どこが違うか? 知能の差と言うのも有るが、まず精神状態である。

魔物と言うのは人間を見つけると、まづ例外なく敵意をむき出しにして襲い掛かってくる。恐れとか、怯えとか、ネガティブな感情を持たないだけ、身体的委縮はないのは長所だが、反面強い敵意にとらわれすぎてしまって、視野が狭くなっている。

カズの経験的な感覚からすると、オークやオーガには相手の上半身ぐらいしか見えていない。その結果、オークが自分の振った剣がカズからそれ始めたのに気が付いた時にはすでに手遅れになる。

ひるがえって、剣の達人ならどうか? 達人の心には相手の全身が、相手の小さな動きでさえ、その全てが映っている。二寸五部の陰のために、足を斜め前に踏み出そうとした時点で違和感を感じて、反射的に対応するだろう。

一対一ですらこれだけの違いが出る。まして多数の魔物を相手にしたとき、恐怖や緊張から目の前の一匹しか見えなかったとしたら、それはもう絶望の一字しかない。

手近にいる魔物の全ての動きを把握しながら、反射神経の速度で動くには・・・、やはり達人の精神状態、明鏡止水とか、無念無想とかの境地が必要になる・・・多分。まっ、そう言う事である。

森から戻ると、臨時ギルドに出向いて、討伐した魔物の数とエリアの状況を報告する。

「森の様子はどうでした?」

ダマスに声を掛けられる。

「やはりちょっと魔物の影は濃いですね。近場だったので大物はいませんでしたが。」

「大きい芋虫とか、ネズミとか、なんか魔物か何かわからないような、得体のしれないものがいっぱいいて、気持ちが悪かったわ。」

アズミも声を添える。

「それはお気の毒です。すいませんがその得体の知れない奴も、できたら駆除しておいてください。依頼にはカウントされないんで、誠にお気の毒ですけど。」

「まあね、駆除しておかないと安心して前には進めないんでね。やらざるを得ないですね。ええと、今日はゴブリンが7匹と、ビッグボア3匹、オーク3匹、魔石はここに置いておきます。」

「どうもご苦労様です。はあ、近場でこれだけ出るんじゃ、もうしばらくは駆除続行しないといけないですね。」

ダマスがぼやいている。

今日の報酬を受け取ると、キャンプ場に向かう。

布に小麦粉を包んでひもで縛り、ひもの片方を1mほど伸ばす。これでひもの片方を握って、投げつけてうまく空中でバラケてくれればOK。実戦では小麦粉などではなく、もちろんドラゴンブレスなる凶悪な唐辛子粉を使う予定である。
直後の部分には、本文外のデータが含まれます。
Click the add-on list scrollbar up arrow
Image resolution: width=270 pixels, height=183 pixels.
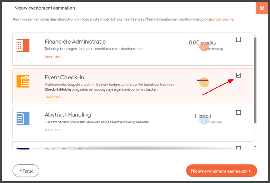coord(255,35)

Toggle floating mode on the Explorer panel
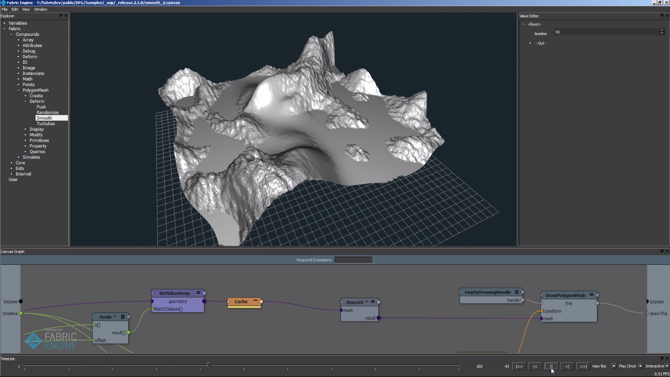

アズミとああだこうだ言いながら、生活魔法で風を吹かせながら包みを投げて、小麦粉の広がり具合を検証する。いざとなれば生活魔法ではなく、バングルに登録した”ドラゴンブレス”で対応するつもりであるが、とにかく、これは生活魔法であると言い張れる状況を作ることが重要である。

唐辛子玉ダミーの検証を終えて夕食を取ると、ドラゴンブレス唐辛子玉の実物を作る。ちょっと粉を出しただけで、テント中が辛くなってしまって、慌てて外に出て、村の外で作業する羽目になった。

こちらに粉が流れてこないように、アズミには弱い風を吹いてもらいながらの作業であるが、粉を吸い込まなくても作業する手がひりひりする。粉が流れていったであろう、森の奥の方で魔物か何かの悲鳴が聞こえたような気もするが、聞かなかったことにする。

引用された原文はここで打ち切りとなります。